In the opinion of the court, there are few specific and unequivocal indications cited by Dr. Eggers that are compelling enough to override the opinion of Dr. Saha that the defendant is competent. Accordingly, the court finds the defendant fit to proceed to trial.

The court notes, in finding that the defendant has the capacity to be tried, that it is not suggesting that the defendant is not in any way mentally impaired. The court is sympathetic as to the defendant’s condition.4 However, it is settled law that a de*1050fendant may be suffering from psychiatric problems, but is nevertheless not necessarily also incapacitated under article 730. (See, People v Phillips, Sup Ct, NY County, Aug. 17, 2006, Kahn, J., Indictment No. 5187/2004; People v Francabandera, 33 NY2d 429 [1974]; see also, an interesting case from Illinois, People ex rel Myers v Briggs, 46 Ill 2d 281, 263 NE2d 109 [1970] [defendant an illiterate deaf mute]; see also, People v Ciborowski, 302 AD2d 620 [3d Dept 2003], lv denied 100 NY2d 579 [2003]; People v Shiffer, 256 AD2d 818 [3d Dept 1998], lv denied 93 NY2d 878 [1999]; People v Harris, 109 AD2d 351 [2d Dept 1985]; People v Surdis, 23 AD3d 841 [3d Dept 2005]; People v Stonis, 246 AD2d 911 [3d Dept 1998], lv denied 92 NY2d 883 [1998].)

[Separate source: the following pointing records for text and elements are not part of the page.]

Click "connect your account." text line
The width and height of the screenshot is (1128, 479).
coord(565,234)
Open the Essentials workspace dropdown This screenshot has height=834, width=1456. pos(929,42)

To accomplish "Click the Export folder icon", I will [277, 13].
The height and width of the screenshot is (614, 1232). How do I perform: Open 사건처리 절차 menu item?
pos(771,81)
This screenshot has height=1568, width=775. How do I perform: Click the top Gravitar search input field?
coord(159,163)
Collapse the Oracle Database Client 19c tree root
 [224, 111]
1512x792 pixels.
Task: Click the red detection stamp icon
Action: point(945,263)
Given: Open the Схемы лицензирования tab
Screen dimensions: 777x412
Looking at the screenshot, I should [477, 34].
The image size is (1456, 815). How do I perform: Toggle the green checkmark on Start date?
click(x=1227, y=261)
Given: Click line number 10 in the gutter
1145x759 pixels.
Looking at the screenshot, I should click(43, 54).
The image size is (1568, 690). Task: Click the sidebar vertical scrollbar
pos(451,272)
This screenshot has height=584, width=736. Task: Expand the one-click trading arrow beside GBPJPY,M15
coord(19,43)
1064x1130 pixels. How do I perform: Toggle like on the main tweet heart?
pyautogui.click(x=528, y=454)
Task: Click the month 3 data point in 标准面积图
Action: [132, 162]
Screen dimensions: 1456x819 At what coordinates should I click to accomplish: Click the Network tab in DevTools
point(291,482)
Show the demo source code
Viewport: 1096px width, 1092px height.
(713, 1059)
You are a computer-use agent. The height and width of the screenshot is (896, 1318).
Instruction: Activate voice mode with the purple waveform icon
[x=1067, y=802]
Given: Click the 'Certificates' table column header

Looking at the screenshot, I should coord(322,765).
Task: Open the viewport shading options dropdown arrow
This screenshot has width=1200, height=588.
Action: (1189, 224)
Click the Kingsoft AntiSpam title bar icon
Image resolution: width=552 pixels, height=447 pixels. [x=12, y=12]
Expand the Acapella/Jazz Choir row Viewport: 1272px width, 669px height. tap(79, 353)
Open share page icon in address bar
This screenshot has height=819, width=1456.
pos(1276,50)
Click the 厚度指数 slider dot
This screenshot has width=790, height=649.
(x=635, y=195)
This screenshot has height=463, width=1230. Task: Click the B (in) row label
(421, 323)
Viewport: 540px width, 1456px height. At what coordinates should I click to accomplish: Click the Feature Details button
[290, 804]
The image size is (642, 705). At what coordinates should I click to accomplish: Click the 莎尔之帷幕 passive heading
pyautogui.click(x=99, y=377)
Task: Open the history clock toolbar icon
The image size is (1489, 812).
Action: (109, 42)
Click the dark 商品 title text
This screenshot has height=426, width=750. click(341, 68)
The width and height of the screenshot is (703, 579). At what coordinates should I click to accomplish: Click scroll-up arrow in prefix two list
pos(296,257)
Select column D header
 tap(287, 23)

Based upon the foregoing, the defendant’s application for an order finding him to be an incapacitated person pursuant to CPL article 730 is denied.

. The defendant sustained a gunshot wound to the head on the date that he allegedly committed the crime that is the subject of the instant indictment. Apparently, the defendant was shot by a police officer who was pursuing him.

. In a report dated October 21, 2005 (at 3), Dr. Elizabeth Owen describes aphasia as a partial loss of ability to use language as a result of brain damage, and hemiparesis as partial paralysis.

. The People were referring to Dr. Berrill’s report wherein it was stated that the defendant informed the doctor that the defendant had been incarcerated for eight years for a robbery, and was shot in the head by the police.

. Based upon the fact that the defendant is clearly suffering from some impairment due to the gunshot wound he sustained in the head, the court will entertain any reasonable and appropriate application raised by either the People or the defendant for trial accommodations, such as those discussed by Justice Kahn in her decisions regarding People v Phillips (Sup Ct, NY County, Aug. 17, 2006, Indictment No. 5187/2004 [decision on motion pursuant to *1050CPL article 730]; Aug. 25, 2006 [order on trial accommodations]; 14 Misc 3d 1221[A], 2007 NY Slip Op 50119[U] [2007] [decision on Wilson/Francabandera motion]).